- [Given records]
━━━━━━

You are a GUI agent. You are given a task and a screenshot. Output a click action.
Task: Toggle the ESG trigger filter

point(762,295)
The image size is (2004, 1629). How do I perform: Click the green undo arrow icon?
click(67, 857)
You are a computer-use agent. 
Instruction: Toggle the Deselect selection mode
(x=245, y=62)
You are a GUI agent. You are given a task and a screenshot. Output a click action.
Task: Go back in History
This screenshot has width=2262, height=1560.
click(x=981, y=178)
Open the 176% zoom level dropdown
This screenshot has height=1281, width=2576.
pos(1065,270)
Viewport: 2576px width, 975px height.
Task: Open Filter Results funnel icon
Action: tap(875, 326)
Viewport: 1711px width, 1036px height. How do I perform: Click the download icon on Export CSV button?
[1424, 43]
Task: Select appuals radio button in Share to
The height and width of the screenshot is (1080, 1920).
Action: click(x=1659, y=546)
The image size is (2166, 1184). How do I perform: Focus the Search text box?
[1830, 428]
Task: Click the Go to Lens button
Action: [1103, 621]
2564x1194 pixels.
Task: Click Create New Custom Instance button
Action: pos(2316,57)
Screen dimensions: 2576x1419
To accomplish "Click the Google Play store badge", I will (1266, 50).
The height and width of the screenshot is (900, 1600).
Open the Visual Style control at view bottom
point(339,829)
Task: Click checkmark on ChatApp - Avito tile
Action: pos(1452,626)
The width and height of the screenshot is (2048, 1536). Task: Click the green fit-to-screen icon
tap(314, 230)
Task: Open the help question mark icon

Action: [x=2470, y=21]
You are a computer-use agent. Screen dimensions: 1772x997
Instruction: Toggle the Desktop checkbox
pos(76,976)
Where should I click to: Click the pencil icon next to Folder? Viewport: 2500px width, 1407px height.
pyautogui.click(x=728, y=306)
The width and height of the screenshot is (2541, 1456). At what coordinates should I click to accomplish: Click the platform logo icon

━━━━━━

- [Task objective]
Only the lines that contain the string "agent" should be copied from the entries above.

- [Output below]
You are a GUI agent. You are given a task and a screenshot. Output a click action.
You are a computer-use agent. 
You are a GUI agent. You are given a task and a screenshot. Output a click action.
You are a computer-use agent. Screen dimensions: 1772x997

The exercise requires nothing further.